Le ballon s’élève, il est attendu au point de chute par quatre ou cinq gaillards prêts à en découdre pour se l’approprier. Thomas cueille le cuir de la tête et le repousse vers le centre du terrain, cependant qu’un autre drôle le propulse à nouveau dans la zone dangereuse, à la limite de ma stratosphère. Dans l’imbroglio qui s’ensuit un adversaire s’effondre en hurlant, provoquant dans un réflexe pavlovien, un coup de sifflet de notre bon arbitre (je dis ça parce qu’il est bedonnant, on dirait un bourgeois de la kermesse héroïque). Coup franc à la limite de la surface de réparation. Depuis que Platini règne en maître absolu sur le football français, ces phases de jeu prennent une connotation dramatique. Soudain l’herbe, que dis-je, le gazon, a poussé sur notre terre battue, M. Dupuis et A. ont copulé comme des fous pour créer des tribunes pleines à craquer de supporter en délire, nous sommes au Parc des Princes. L’avenir du football français est suspendu aux crampons du tireur d’élite.

Moi, je suis calme. Je sais d’expérience que les tripoteurs de ballons de notre acabit ne placent pas un ballon dans une lucarne juste parce qu’ils en ont envie. Mieux, merci, M. Platini, voulant absolument suivre l’exemple du maître, il cherche l’exploit plutôt que le cadre. Je place donc mon mur humain comme il se doit, très professionnel, aboyant mes ordres. Pas tant pour rassurer mes troupes, ou réellement créer un obstacle, que pour prévenir le canonnier que je l’attends. Ma prestation de début de match d’ailleurs est un atout, car bien qu’imparfaite, elle m’a posé comme un obstacle sérieux à la jouissance du but marqué.

Le préposé artilleur va donc sans doute tenter un geste difficile. Le principe de Peter, la recherche effrénée du seuil d’incompétence. Je me place sur ma ligne et plie les genoux, léopard dans l’ombre du feuillage prêt à se saisir de la proie noire et blanche qui ne manquera pas de croiser son aire de chasse. Voilà, tout le monde est en place, moteur. Le bourreau pose son ballon comme on dépose un nourrisson dans son berceau, même si on essuie rarement un nourrisson sur son maillot boueux. Quelques pas d’élans. Comme prévu le ballon s’élève, deux bons mètres au-dessus du but. Tellement prévisible.
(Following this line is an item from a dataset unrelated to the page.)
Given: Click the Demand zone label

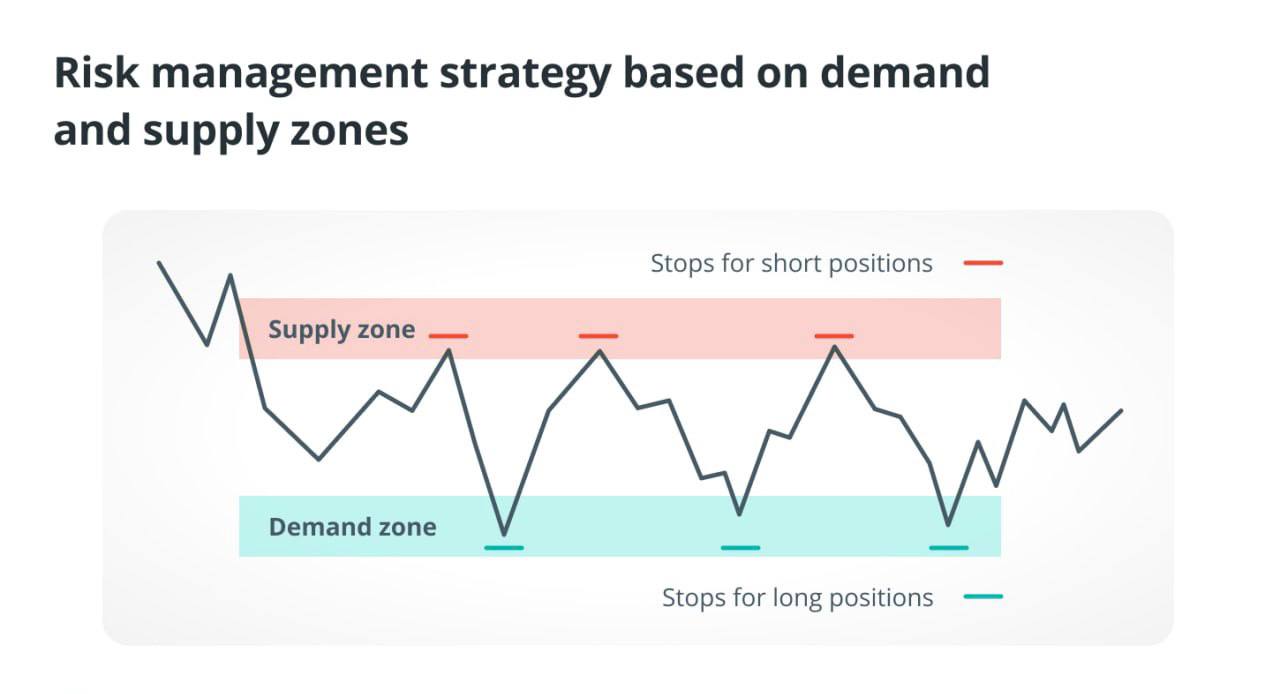Looking at the screenshot, I should point(352,527).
C’est dramatique. Six mètres.

Thomas propulse le ballon d’une frappe sèche. Ce dernier revient immédiatement et je m’en saisi dans une posture de fermeté. A mon tour. Je m’essaie à la demi-volée. C’est un geste élégant et efficace. Même avec une musculature comme la mienne, c’est à dire développée mais sans excès aucun, on peut catapulter le cuir pratiquement dans les bras de notre collègue là-bas. Tout est dans le tempo. On lâche le ballon, qui, jusque là rien de magique, choit. A ce moment précis, juste au rebond, le pied droit (ou gauche, mais n’embrouillons pas tout) cueille la balle qui décrit alors une parabole parfaite digne d’un problème de physique. C’est le meilleur des cas. Si le pied est en retard, le ballon en avance, toute l’énergie potentielle s’est transformée en douleur, et l’énergie cinétique échue au ballon lui permet à peine de franchir quelques coudées. J’ose. Ça marche. Le ballon est loin. Je rejoins le seuil de ma maison en traversant mon jardin.
Quentin a récupéré le ballon, et après un contre-pied époustouflant est parti vers le but. Le contre pied est sans doute la feinte la plus élégante du football (élégance, élégance, il avait qu’à faire de la danse). C’est une métaphore de l’originalité. Je voudrais tant être original. Surprendre. Etre différent. Le contre pied c’est partir dans la seule direction que l’adversaire n’attend pas. Evidemment il est réalisé en mouvement, c’est fluide ça paraît évident au ralenti. On ne reste pas deux heures à tenter un contre pied. C’est un peu l’esprit de réparti du football. Comme dans une joute oratoire, l’un des belligérants reprend au bond la dernière réplique pour s’engouffrer dans une brèche inattendue. Superbe. Moi je ne sais pas faire ça. Pas dans le mouvement en tout cas.